814 reports of this reaction
4.0% of all NADOLOL reports
#2 most reported adverse reaction
MACULAR DEGENERATION is the #2 most commonly reported adverse reaction for NADOLOL, manufactured by Alembic Pharmaceuticals Inc.. There are 814 FDA adverse event reports linking NADOLOL to MACULAR DEGENERATION. This represents approximately 4.0% of all 20,171 adverse event reports for this drug.
Patients taking NADOLOL who experience macular degeneration should discuss this symptom with their healthcare provider to determine whether it may be related to their medication and what alternatives may be available.
MACULAR DEGENERATION is moderately reported among NADOLOL users, representing a notable but not dominant share of adverse events.
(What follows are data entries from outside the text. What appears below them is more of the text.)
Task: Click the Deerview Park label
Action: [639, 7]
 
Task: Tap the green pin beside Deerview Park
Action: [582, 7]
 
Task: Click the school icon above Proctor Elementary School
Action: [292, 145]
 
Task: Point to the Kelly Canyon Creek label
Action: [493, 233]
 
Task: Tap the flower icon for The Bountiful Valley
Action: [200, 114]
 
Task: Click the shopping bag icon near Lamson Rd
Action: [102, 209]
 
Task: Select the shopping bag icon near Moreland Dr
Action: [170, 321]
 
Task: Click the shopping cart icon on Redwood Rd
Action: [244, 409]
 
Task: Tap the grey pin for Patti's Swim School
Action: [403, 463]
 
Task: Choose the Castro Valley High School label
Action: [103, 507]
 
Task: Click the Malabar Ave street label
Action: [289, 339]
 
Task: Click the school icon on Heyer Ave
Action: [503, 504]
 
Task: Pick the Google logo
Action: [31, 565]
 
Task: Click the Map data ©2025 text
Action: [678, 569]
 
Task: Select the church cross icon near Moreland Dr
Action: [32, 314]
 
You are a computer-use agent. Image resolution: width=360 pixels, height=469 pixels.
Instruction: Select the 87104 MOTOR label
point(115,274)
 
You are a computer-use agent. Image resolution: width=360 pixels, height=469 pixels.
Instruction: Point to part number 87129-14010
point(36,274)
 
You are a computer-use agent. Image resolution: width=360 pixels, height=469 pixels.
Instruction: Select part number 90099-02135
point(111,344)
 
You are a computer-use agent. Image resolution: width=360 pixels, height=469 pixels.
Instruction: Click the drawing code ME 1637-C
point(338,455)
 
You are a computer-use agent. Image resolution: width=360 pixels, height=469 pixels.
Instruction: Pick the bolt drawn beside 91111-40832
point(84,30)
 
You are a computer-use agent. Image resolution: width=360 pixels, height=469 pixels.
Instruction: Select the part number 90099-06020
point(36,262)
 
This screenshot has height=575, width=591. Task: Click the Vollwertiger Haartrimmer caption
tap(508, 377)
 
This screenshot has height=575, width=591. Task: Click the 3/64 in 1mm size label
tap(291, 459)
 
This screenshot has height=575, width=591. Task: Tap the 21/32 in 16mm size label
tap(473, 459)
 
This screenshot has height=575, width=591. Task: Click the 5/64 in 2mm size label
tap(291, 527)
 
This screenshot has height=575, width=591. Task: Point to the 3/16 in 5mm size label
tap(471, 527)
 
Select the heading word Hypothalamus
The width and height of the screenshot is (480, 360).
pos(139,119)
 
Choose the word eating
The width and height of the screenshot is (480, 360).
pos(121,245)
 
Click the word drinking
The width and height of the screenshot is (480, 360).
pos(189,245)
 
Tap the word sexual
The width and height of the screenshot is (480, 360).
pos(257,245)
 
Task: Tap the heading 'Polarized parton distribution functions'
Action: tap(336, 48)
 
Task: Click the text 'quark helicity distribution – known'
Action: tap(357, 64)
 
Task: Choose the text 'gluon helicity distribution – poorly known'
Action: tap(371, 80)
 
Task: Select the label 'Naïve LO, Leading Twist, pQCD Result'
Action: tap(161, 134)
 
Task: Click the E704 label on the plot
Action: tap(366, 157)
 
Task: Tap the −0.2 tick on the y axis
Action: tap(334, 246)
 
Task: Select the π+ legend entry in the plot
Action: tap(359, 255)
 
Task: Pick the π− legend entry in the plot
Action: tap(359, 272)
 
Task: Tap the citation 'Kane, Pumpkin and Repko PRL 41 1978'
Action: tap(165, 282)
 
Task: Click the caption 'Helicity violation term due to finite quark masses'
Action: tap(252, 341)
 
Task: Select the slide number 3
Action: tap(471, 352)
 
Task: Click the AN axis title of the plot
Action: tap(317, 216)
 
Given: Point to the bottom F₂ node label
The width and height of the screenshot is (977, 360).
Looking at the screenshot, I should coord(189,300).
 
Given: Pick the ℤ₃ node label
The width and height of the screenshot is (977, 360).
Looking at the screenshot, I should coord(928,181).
In addition to macular degeneration, the following adverse reactions have been reported for NADOLOL:
The following drugs have also been linked to macular degeneration in FDA adverse event reports:
MACULAR DEGENERATION has been reported as an adverse event in 814 FDA reports for NADOLOL. This does not prove causation, but indicates an association observed in post-market surveillance data.
MACULAR DEGENERATION accounts for approximately 4.0% of all adverse event reports for NADOLOL, making it one of the most commonly reported side effect.
If you experience macular degeneration while taking NADOLOL, contact your healthcare provider. They can evaluate whether the symptom is related to your medication and discuss potential adjustments to your treatment plan. Do not stop taking prescribed medication without consulting your doctor.